▸ Problem to solve: The lines from the start of the records through the one containing "Accept (1420, 2216)" are to be transcribed exactly, and nothing else.
Extracted data below:
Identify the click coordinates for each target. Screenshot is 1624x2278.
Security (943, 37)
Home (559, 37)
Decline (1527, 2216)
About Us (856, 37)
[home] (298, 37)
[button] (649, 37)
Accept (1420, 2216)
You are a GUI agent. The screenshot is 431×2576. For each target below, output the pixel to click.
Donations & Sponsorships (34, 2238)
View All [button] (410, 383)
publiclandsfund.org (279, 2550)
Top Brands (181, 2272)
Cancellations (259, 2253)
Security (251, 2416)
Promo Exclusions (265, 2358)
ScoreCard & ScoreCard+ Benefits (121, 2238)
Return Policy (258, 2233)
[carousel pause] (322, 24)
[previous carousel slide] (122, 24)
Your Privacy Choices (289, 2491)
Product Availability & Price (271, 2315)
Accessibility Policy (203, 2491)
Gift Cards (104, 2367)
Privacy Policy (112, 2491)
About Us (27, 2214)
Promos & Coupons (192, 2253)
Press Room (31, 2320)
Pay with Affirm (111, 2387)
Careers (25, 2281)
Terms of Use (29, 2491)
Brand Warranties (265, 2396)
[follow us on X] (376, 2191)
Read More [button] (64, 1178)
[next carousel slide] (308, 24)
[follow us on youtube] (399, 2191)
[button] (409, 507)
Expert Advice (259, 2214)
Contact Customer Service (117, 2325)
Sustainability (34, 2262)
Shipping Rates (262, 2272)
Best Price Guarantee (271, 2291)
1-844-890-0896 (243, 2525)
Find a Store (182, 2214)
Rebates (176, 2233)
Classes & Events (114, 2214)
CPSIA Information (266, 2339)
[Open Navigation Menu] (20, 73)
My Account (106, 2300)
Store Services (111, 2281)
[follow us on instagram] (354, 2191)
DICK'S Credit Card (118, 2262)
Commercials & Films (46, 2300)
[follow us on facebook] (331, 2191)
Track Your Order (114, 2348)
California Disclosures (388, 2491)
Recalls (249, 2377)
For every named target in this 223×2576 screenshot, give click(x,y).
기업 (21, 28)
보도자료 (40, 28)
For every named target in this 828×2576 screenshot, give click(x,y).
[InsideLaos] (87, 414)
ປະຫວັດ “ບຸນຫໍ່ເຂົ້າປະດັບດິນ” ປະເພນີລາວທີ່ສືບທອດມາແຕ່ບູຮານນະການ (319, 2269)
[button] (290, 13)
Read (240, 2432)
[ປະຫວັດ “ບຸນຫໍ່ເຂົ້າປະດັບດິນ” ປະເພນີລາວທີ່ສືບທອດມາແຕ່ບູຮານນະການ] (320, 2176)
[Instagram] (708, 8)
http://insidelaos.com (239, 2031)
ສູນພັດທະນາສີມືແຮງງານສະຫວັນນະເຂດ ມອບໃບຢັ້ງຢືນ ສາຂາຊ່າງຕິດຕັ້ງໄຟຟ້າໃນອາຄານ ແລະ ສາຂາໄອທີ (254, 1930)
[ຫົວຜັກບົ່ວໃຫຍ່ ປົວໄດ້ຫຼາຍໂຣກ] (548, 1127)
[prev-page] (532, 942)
End of Extracted data.
▸ Finished task:
Identify the click coordinates for each target. Screenshot is 1624x2278.
Security (943, 37)
Home (559, 37)
Decline (1527, 2216)
About Us (856, 37)
[home] (298, 37)
[button] (649, 37)
Accept (1420, 2216)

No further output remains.